MANTOVA La Parigi-Roubaix 2026 ha regalato una giornata storica alla Visma Lease a Bike, con la vittoria di Wout Van Aert costruita anche grazie al lavoro fondamentale del compagno di squadra Edoardo Affini. Un successo che completa un tassello importante nella bacheca del team olandese e che chiude nel migliore dei modi la campagna delle Classiche del Nord.
Edoardo, come giudichi la tua settima Parigi-Roubaix anche alla luce del successo del tuo capitano?
«È stata senza dubbio un’esperienza molto positiva, sia per Wout sia per tutta la squadra. Era una vittoria che mancava nel palmarès del team, prima ancora ai tempi della Rabobank, quindi era un obiettivo importante. Direi che adesso il tassello è stato inserito nel mosaico giusto».
Il successo è stato costruito prima del via o la corsa vi ha guidato nelle scelte?
«Un’idea di base c’è sempre, ma è la corsa che poi ti dà le opportunità. La Parigi-Roubaix è imprevedibile, devi saper leggere i momenti giusti. Noi abbiamo fatto il nostro lavoro nel migliore dei modi e poi Wout è stato straordinario nel finalizzare tutto. Un fenomeno».
Hai trovato un percorso diverso rispetto alle edizioni precedenti?
«In linea di massima il tracciato è sempre quello, con qualche piccolo aggiustamento che però non cambia la sostanza. La vera differenza la fanno sempre le condizioni meteo e lo stato del pavé: quello può trasformare completamente la corsa».
Adesso un po’ di riposo o si riparte subito?
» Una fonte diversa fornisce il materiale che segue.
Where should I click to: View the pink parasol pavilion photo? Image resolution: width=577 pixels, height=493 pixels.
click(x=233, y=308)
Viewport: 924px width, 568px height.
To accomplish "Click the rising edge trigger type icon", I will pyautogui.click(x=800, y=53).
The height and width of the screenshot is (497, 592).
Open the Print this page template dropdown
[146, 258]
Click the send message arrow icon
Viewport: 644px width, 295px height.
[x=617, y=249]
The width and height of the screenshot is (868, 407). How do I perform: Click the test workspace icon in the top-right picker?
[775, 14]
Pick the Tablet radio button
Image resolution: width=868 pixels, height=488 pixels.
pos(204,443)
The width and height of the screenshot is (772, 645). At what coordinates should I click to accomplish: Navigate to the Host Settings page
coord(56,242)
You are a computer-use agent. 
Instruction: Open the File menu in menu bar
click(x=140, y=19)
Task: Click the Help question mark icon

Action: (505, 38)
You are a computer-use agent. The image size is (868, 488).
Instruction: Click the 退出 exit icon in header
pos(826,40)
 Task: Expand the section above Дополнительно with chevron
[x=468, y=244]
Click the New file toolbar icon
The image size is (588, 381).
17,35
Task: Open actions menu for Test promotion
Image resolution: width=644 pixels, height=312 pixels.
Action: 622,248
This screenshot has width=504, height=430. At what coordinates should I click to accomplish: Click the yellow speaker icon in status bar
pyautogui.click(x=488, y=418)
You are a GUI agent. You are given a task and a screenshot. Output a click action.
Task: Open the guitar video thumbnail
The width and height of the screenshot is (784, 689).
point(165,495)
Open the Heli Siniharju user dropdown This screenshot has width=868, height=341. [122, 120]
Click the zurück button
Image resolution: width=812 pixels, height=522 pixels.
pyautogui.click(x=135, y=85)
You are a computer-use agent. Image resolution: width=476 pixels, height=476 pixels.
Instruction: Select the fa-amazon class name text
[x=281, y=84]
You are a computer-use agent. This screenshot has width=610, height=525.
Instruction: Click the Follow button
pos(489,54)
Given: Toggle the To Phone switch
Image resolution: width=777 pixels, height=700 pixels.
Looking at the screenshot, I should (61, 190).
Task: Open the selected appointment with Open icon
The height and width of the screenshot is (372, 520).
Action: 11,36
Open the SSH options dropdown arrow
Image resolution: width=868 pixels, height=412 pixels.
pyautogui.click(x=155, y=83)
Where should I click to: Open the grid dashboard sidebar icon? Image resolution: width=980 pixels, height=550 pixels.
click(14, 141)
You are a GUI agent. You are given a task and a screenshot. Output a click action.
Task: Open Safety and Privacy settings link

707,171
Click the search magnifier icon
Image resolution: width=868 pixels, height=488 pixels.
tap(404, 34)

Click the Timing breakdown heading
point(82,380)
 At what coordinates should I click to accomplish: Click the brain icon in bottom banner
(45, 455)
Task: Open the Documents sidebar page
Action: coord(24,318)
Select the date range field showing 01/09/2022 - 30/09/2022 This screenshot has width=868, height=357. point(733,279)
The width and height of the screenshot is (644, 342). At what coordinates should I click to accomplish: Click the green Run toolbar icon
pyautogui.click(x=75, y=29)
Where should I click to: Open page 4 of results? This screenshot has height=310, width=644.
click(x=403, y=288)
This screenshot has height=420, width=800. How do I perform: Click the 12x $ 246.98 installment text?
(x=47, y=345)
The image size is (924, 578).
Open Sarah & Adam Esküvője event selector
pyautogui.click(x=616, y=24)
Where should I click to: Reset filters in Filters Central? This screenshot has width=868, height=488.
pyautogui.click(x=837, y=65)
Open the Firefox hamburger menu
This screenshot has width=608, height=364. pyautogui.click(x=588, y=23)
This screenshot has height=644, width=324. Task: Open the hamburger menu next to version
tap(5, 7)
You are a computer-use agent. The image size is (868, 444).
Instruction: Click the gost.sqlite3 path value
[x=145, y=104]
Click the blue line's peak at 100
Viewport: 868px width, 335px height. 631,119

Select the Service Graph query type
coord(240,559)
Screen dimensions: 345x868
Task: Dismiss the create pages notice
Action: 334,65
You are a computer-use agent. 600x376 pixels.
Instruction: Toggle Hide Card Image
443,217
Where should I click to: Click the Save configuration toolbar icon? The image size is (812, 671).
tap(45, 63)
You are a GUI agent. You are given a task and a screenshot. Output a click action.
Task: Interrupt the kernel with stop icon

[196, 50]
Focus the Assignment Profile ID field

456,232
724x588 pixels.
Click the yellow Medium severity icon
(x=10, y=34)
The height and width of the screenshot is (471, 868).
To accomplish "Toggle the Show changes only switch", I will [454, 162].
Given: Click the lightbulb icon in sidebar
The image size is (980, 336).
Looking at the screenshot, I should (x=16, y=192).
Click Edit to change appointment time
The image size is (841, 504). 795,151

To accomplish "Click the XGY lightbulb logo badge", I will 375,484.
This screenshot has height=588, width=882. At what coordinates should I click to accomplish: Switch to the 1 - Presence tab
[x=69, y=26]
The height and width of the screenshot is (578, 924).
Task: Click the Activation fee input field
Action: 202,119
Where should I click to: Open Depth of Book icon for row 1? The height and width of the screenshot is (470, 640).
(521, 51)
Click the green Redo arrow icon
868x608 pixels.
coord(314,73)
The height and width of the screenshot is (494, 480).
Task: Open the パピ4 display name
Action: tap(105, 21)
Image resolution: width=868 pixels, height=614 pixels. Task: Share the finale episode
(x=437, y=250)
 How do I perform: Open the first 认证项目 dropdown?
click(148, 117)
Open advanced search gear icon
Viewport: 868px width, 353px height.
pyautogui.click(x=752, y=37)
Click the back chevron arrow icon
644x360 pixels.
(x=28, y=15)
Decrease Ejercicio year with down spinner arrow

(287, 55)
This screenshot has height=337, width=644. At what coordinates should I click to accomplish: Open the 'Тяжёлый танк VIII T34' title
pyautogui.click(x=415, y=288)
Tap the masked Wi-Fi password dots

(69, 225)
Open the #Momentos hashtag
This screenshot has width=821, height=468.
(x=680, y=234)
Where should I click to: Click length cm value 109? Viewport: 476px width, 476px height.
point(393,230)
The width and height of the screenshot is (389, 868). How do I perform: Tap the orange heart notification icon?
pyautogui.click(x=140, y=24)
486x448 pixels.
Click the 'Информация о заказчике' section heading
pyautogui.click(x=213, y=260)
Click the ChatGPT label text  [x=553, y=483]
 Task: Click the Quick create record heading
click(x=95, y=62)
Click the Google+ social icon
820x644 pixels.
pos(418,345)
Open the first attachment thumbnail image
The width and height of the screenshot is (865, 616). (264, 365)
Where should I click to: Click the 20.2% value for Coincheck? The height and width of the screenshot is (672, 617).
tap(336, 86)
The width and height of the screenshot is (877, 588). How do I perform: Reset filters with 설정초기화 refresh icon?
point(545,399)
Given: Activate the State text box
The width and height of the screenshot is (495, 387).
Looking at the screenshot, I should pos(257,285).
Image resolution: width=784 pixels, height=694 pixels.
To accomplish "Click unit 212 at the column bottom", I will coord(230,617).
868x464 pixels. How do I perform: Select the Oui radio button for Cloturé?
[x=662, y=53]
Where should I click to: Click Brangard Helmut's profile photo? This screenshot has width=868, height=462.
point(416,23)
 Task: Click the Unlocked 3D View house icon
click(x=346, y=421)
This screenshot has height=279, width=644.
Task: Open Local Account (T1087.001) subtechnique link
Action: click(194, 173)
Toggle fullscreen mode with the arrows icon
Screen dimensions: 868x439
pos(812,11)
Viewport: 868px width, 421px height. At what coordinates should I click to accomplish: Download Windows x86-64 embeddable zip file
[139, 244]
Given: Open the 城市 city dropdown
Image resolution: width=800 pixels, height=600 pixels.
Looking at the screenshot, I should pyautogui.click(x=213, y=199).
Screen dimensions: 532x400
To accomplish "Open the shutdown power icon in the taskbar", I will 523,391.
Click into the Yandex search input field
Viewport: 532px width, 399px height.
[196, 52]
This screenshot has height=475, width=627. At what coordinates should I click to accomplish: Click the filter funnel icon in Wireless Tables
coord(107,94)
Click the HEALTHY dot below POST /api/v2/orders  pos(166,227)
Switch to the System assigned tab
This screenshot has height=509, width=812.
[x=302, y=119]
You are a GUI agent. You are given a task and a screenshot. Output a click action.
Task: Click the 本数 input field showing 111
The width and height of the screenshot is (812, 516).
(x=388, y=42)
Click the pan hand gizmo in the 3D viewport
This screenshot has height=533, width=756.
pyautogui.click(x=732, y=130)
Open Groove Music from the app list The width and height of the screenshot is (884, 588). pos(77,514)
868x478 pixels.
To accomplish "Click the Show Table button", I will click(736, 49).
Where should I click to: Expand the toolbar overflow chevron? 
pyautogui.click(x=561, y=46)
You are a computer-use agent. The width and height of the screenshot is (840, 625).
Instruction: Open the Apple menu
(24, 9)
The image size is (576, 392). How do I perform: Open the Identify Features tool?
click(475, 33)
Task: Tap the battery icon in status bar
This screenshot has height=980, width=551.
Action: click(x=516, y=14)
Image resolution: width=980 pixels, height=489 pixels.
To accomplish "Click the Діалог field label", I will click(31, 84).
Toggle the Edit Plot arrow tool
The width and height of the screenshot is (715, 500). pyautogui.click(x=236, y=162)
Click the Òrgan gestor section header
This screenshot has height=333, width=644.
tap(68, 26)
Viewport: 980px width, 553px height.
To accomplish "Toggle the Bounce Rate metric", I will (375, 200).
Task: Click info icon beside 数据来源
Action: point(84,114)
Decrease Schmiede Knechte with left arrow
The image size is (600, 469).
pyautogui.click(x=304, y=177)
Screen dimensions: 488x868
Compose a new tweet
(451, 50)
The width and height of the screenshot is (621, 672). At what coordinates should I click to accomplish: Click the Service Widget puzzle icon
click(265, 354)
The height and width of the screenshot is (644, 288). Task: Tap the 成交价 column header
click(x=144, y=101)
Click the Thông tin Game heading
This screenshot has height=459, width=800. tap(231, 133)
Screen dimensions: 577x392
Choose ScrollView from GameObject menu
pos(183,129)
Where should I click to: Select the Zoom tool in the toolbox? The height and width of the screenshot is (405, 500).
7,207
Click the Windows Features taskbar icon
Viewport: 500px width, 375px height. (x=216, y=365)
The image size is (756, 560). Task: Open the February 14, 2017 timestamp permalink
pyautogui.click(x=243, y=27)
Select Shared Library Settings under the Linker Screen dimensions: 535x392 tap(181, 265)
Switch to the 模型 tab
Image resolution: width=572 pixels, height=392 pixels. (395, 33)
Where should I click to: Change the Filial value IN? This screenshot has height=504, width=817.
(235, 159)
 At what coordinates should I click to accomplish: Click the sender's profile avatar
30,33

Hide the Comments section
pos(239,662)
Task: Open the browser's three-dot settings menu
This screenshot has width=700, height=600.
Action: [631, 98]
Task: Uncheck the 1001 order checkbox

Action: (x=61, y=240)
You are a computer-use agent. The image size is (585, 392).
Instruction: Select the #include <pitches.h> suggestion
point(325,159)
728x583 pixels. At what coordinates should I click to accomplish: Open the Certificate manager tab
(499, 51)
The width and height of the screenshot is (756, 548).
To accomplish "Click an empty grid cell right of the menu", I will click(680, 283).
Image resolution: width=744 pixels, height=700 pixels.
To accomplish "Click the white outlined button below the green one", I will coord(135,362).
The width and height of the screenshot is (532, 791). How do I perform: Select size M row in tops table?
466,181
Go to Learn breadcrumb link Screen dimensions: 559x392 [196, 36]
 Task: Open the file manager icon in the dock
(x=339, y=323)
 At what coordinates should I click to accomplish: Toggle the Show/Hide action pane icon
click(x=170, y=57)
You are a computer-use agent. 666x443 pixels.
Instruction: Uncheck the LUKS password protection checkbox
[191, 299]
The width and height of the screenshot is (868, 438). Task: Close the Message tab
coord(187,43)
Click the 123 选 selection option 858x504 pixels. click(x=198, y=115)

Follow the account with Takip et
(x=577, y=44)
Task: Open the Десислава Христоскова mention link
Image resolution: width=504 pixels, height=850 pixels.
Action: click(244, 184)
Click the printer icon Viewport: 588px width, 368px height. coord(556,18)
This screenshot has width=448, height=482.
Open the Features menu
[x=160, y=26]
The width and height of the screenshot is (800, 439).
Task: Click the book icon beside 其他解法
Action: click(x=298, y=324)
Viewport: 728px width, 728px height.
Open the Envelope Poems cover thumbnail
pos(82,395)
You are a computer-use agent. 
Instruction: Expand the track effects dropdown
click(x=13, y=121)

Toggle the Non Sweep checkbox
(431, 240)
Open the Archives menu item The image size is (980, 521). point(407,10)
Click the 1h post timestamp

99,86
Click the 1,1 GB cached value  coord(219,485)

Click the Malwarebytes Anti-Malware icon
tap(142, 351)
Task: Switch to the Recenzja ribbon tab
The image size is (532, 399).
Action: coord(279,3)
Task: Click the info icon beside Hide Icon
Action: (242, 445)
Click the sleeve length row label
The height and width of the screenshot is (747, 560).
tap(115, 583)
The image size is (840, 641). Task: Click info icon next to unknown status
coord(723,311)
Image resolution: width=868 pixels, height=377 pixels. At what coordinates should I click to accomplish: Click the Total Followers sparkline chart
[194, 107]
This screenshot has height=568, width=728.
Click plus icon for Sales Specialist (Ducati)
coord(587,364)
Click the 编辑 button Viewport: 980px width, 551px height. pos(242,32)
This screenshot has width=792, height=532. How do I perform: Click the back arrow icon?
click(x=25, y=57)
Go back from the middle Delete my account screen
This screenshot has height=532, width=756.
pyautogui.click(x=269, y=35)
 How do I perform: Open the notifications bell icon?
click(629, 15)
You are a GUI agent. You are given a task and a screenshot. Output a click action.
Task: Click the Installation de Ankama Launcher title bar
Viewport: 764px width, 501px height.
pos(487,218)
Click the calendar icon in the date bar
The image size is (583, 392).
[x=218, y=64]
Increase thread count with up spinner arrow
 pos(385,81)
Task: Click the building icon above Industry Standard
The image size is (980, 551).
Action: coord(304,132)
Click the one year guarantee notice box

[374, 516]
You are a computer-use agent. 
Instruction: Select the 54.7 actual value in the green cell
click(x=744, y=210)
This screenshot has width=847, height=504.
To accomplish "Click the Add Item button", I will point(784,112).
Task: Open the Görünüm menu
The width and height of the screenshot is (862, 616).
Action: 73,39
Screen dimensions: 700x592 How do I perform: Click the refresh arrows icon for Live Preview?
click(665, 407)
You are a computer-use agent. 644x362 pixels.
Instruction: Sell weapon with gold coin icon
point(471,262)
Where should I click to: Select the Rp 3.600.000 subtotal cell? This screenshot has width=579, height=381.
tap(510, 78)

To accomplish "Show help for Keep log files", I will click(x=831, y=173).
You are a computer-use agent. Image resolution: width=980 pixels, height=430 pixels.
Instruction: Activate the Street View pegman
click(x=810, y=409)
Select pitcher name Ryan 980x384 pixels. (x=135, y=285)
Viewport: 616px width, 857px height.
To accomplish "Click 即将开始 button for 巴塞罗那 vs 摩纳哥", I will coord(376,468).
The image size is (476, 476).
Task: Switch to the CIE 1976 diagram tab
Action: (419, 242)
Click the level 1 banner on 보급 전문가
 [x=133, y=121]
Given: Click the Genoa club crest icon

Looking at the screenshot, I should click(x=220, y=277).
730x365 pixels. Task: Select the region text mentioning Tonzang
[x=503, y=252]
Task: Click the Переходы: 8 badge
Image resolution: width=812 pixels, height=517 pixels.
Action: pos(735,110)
«Sì, ci sarà un breve periodo di recupero, poi penserò al Giro d’Italia. Sarò al fianco di Jonas Vingegaard. La corsa rosa parte l’8 maggio, quindi i tempi sono stretti. I miei compagni sono già in ritiro in altura, mentre io ho saltato quel blocco perché impegnato con le Classiche del Nord, che sono state comunque un’ottima preparazione».
Al Giro c’è una tappa in cui potresti dire la tua?
«Sicuramente la cronometro Viareggio-Massa del 19 maggio, lunga poco più di 40 chilometri. È una prova che conosco e che può darmi buone sensazioni».